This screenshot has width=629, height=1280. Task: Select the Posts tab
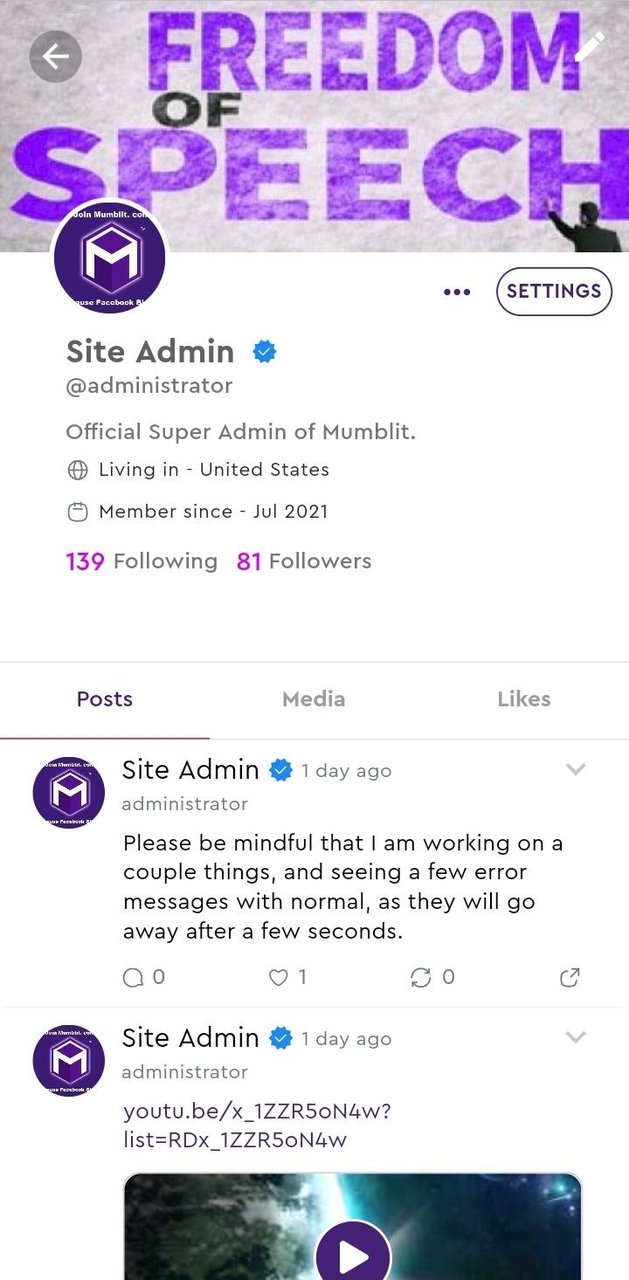pyautogui.click(x=104, y=699)
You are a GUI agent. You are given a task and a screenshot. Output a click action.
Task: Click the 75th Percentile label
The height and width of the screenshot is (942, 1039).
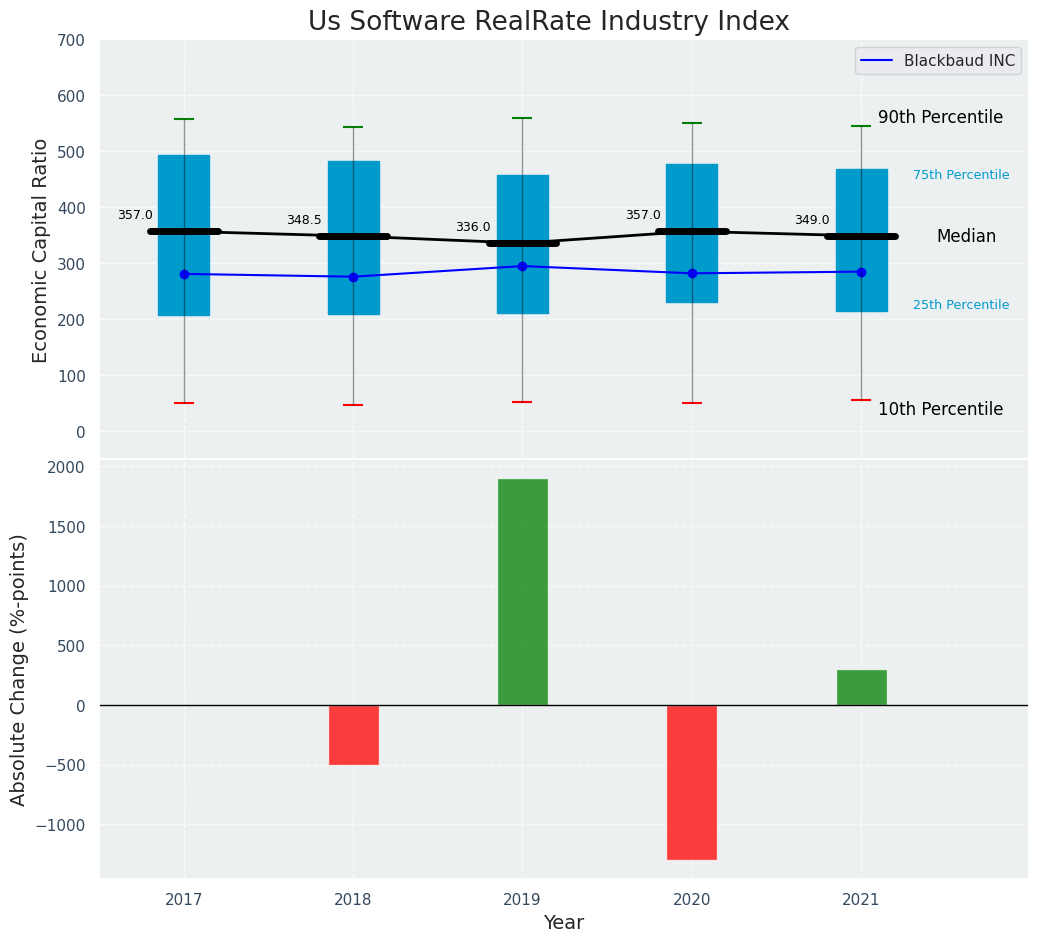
──────────────────────────────
Word for word, output the whole listing, but not its pictures.

* _Task answer_
This screenshot has width=629, height=1280. Task: Select the Posts tab
pyautogui.click(x=104, y=699)
You are a GUI agent. You are given a task and a screenshot. Output a click action.
Task: Click the 75th Percentile label
The height and width of the screenshot is (942, 1039).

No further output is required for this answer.